Patients ‘happy’ with Zimbabwean hospitals, Minister tells parliament

By Staff Reporter

Patients being treated in Zimbabwe’s public hospitals are “happy” with the service, a minister has said, as comments by his youth empowerment colleague Tinoda Machakaire on the country’s dire health delivery system spilled into parliament Wednesday, igniting heated debate in the house.

Chivi MP Felix Maburuse asked Health and Child Care deputy minister Sleiman Timios Kwidini to update the House on steps taken by government to improve the country’s health delivery system.

Maburutse said “social media is portraying a negative picture of the status of our healthcare”.

In his response, Kwidini dismissed social media comments about the ministry’s omissions, saying “as the Ministry, we are doing wonders since 2018, to make sure the citizens receive quality care.”

“What we are doing is only known by the patients, not the social media participants. As we speak right now Mr. Speaker Sir, our citizens are very happy with the service delivery that we are giving.”

Kwidini was interjected by Kuwadzana East MP Chalton Hwende who asked him to “concentrate on responding not denigrating citizens on social media”.

Hwende said social media was not the only platform in which concerns have been raised over the country’s health delivery system but parliament itself has done the same.

In his response, Kwidini said apart from social media “no actual person has come to the Ministry to complain directly to the Minister”.

He said his ministry has, “from the first 100 days of the first quarter of 2025, we managed to change some hospital equipment in the sixty-three districts; that is x-ray machine, theatre beds and so forth”.

“We are working on other equipment which will be installed in the shortest period,” he said.

The minister said “visitors, not the beneficiaries of the treatment like the patients” were “attacking” his ministry.

“I can assure you Hon.
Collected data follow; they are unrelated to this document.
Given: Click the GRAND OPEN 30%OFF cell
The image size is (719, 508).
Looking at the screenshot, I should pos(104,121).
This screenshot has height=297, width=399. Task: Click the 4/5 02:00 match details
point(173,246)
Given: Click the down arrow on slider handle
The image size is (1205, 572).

Speaker, that if people move around and ask the patients themselves who are receiving treatment, they are very happy with the service which they are receiving,” Kwidini said.
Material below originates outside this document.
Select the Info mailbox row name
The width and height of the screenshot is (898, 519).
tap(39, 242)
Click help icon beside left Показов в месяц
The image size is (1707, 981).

Marondera central MP Caston Matewu told the minister that “social media is born out of our citizens who have lived experiences, including us as well”.

“We know what is in these hospitals,” he said.

Speaker Jacob Mudenda joined in, in defence of the minister, telling MPs that “If the source is from media, print or whatever and is not verifiable, that cannot be regarded as a source of information.”

Hwende said the source was not actually social media but a government minister, Machakaire. But Mudenda still argued saying the youth empowerment minister “did not validate those statements. That is how I read it.”

Mbizo MP Corban Madzivanyika joined in saying it was inappropriate for the Speaker to dismiss social media as a non-credible channel of official communication citing that government was also now using social media to communicate official messages.

“The Minister of Youth raised this issue of problems in the hospitals on his Twitter account and the Minister of Health and Child Care used the Twitter account to respond.

Mudenda stood his ground saying, “Even then, that is not verifiable.”

The speaker ended the debate by saying this could be resolved by bringing both Machakaire and the Minister of Health to parliament “and then I can interrogate them to make their statements accordingly”.

“To me, that would be a verifiable source because they will be there in person,” he said.